Phenomenological and cultural experiences of new media and digital networks are never unmediated, nor separate, but part of living in multiple cultural “realities”. Mediating cultural communities may be similar and synergistic with regard to sensation, perception and cognition, blurring personal and cultural boundaries, or they may offer competing, even incommensurable forms. Newly mediating cultural communities map into our existing networks–human, spirit and machine—which themselves have their own histories, memories, and evidences of “truth”. Within the contact zones or borderlands of new mediascapes, intercultural accountings allow us to navigate, to share and to elaborate upon foreign cultural sensibilities. We may undergo elaborate dramatizations of foreignness that catalyze group understandings, and domesticate what is foreign. New mediascapes provide us with venues through which to think, to remember and to anticipate sociocultural and political processes, reforming our histories, memories and communities. However, phenomenological and cultural experiences of mediating cultural communities may also produce alienation, conflict and disjuncture, marked by cultural restrictions, censorship, even violence.

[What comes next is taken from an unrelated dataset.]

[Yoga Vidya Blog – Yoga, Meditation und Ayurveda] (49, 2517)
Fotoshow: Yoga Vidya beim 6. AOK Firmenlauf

For many, the worlds of spirits and witches are changing as rapidly as the world of humans through telecommunications, travel and the media, creating spiritual topographies of fear at a world level which sometimes have greater proximity to humans than do religious, political struggles. The varying emphases Muslim Hausa place upon embodied or cognitive knowledge, and whether these forms of knowledge are considered “binding” or “expanding”, “threatening” or “protective”, “comforting” or “anxiety producing” are at the heart of youthful ambivalences, themselves embedded in visual and aural signifiers of shirk (associating partners, like jinn, with Allah) and of bida (innovation). Among Muslim Hausa, the quest for healing and social justice, for dangerous desires or protections, emerge in the mixing of what are expanding possibilities for experiencing “otherness” alongside increasingly tightly bounded, exclusionary social, religious practices. In societies, like those of northern Nigeria, where the concept of the other who possesses or harms people, like that of the ‘witch’ or ‘colonizer’, is well embedded, and, where media expands the knowledge of potential others in terms of geography, communication, and cultural influence might not the concept of protecting oneself against pervasive, negative spiritual impact have special resonance and force?